Tribunal Administratif de Pau — Décision N° TA64-2300485

vendredi 10 mars 2023

JuridictionTribunal Administratif de Pau
SectionTribunal Administratif de Pau
N° DossierTA64-2300485
TypeDécision
RecoursPlein contentieux
PublicationC
Avocat requérantLEPLAT

Texte intégral

Vu la procédure suivante :

Par une requête enregistrée le 22 février 2023, Mme A B C, représentée par Me Macera, demande au juge des référés :

1°) d'ordonner, sur le fondement des dispositions de l'article L. 521-1 du code de justice administrative, la suspension de l'exécution de la décision du 13 février 2023 de la maire de la commune de Lohitzun-Oyhercq, portant refus d'autoriser l'installation d'un mobile-home et son raccordement électrique sur un terrain dont elle est propriétaire sur le territoire de cette commune, jusqu'à ce qu'il soit statué au fond sur la légalité de cette décision ;

2°) de mettre à la charge de la commune de Lohitzun-Oyhercq une somme de 1 500 euros en application de l'article L. 761-1 du code de justice administrative.

Elle soutient que :

En ce qui concerne la recevabilité :

- le recours est recevable car un mail peut être considéré comme une décision administrative faisant grief ;

En ce qui concerne la condition d'urgence :

- elle est remplie compte tenu de la situation précaire dans laquelle elle se trouve ;

- cette décision la prive de la seule solution de relogement dont elle dispose avec sa famille ;

En ce qui concerne le doute sérieux quant à la légalité :

- elle est entachée d'un vice de forme en ce qu'elle est motivée par référence à un article qui n'existe pas ;

- cette décision est entachée d'une inexacte application des dispositions de l'article R.11-42 du code de l'urbanisme qui permet l'installation d'un mobile-home privé de ses moyens de traction sur un terrain privé pour une durée de plus de trois mois, ce qui est le cas en l'espèce.

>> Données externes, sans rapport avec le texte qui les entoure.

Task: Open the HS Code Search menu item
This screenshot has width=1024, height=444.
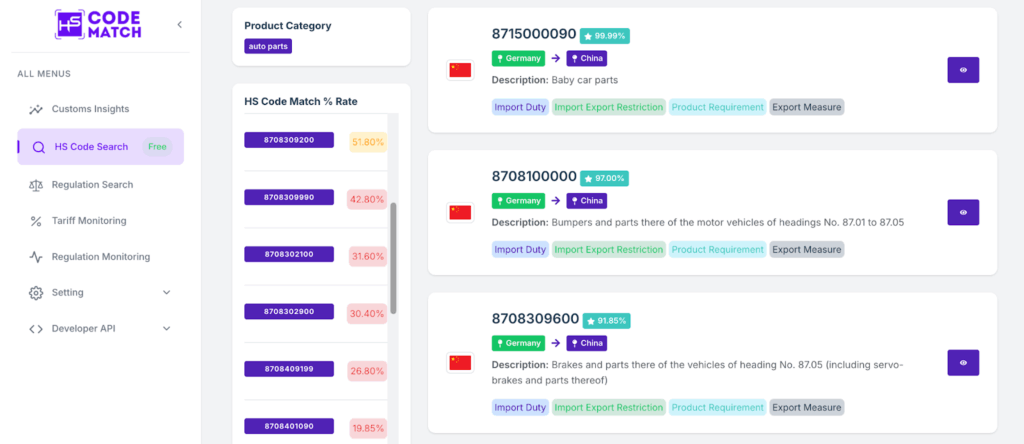Action: pyautogui.click(x=91, y=147)
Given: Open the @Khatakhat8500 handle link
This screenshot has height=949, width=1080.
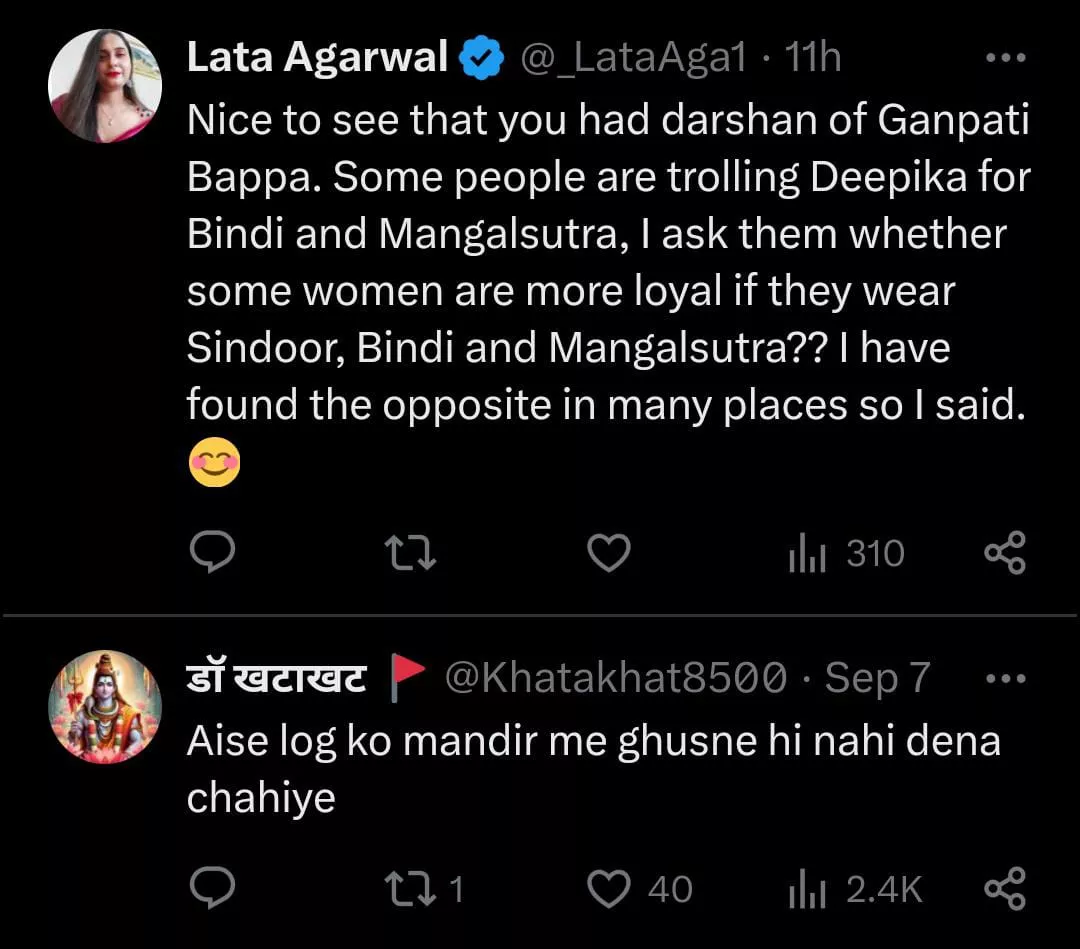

Par un mémoire en défense, enregistré le 9 mars 2023, la commune de Lohitzun-Oyhercq, représentée par Me Leplat conclut à titre principal à l'irrecevabilité de la requête et subsidiairement au caractère mal fondé de la demande de référé et à ce qu'une somme de 1 500 euros soit mise à la charge de Mme B C sur le fondement de l'article L.761-1 du code de justice administrative.

Elle soutient que :

En ce qui concerne à titre principal la recevabilité :

- aucun dossier de déclaration de travaux ou de permis de construire n'a été déposé, de sorte qu'aucune décision de refus n'a pu naitre ;

- la décision dont la suspension est sollicitée est donc inexistante et le courriel en litige présente un caractère purement informatif ;

En ce qui concerne à titre subsidiaire les conditions de la suspension :

- la condition d'urgence n'est pas remplie, dès lors que des solutions de relogement existent pour la requérante et sa famille ;

- l'erreur matérielle concernant le visa du texte ne saurait constituer un défaut de motivation, alors au surplus que comme il a été relevé, ce courrier ne présente pas le caractère d'une décision faisant grief ;

- si la requérante soutient qu'il est possible d'installer un mobile-home privé de ses moyens de traction, cela ne la dispensait pas, en tout état de cause, de solliciter une autorisation d'urbanisme, ce qu'elle n'a pas fait.

Par un courrier du 9 mars 2023 les parties ont été informées que le tribunal était susceptible de soulever d'office le moyen tiré de l'irrecevabilité des conclusions dirigées à l'encontre du courriel du 13 février 2023 de la maire de Lohitzun-Oyhercq, lequel est purement informatif et ne présente aucun caractère décisoire.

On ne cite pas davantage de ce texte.